▶ Extracted material:
================================
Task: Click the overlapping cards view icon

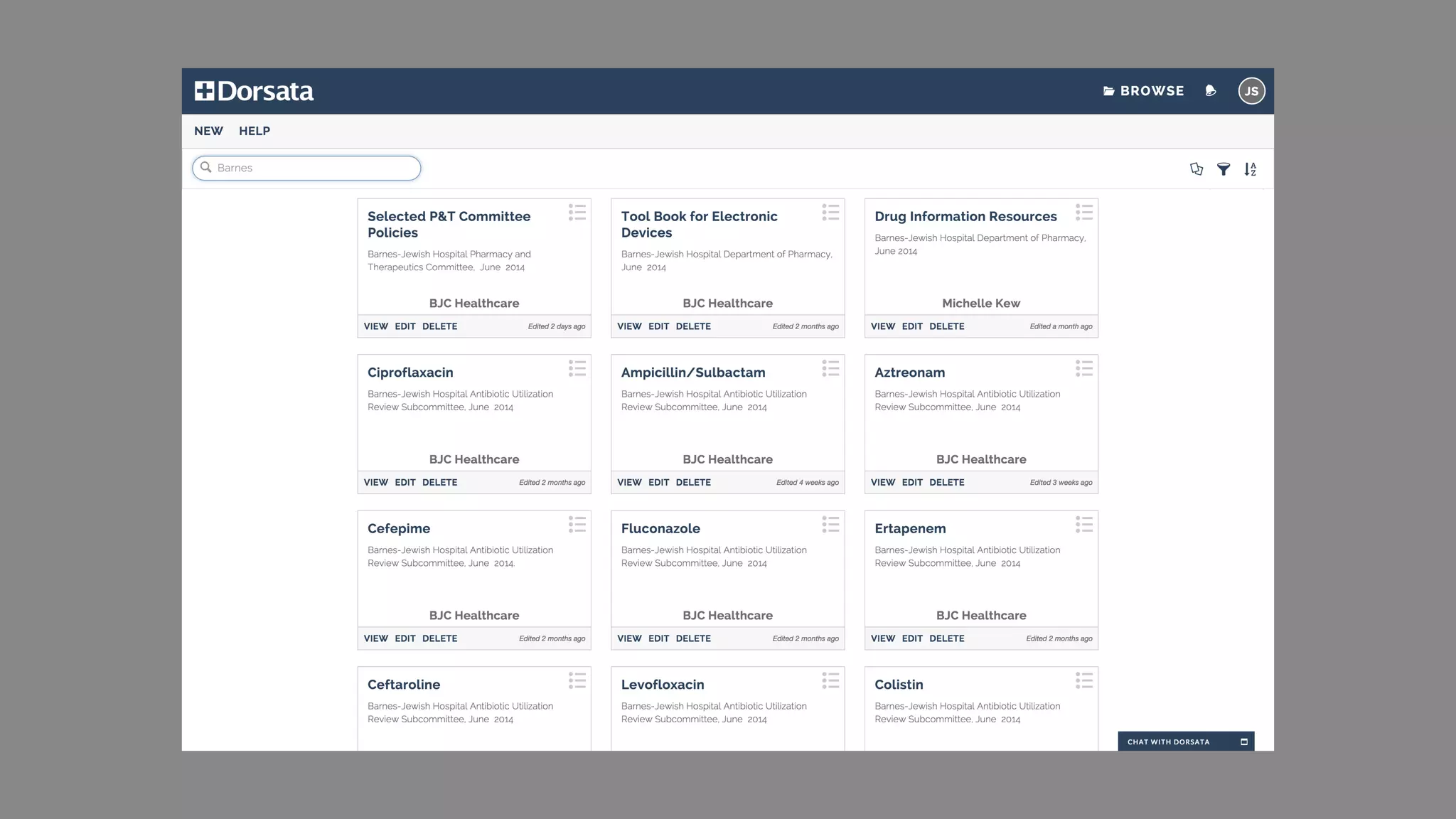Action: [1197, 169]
================================
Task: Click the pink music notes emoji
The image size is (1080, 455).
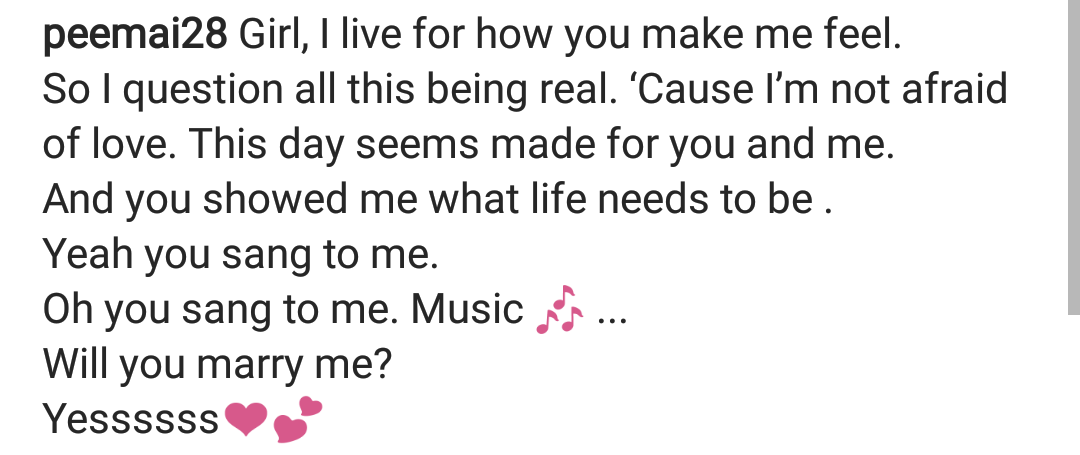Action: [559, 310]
================================
▶ Problem to work on: Extract each line of the records above that contains the word "Click", and reproduce every such line in full.

▶ Answer to the task:
Task: Click the overlapping cards view icon
Task: Click the pink music notes emoji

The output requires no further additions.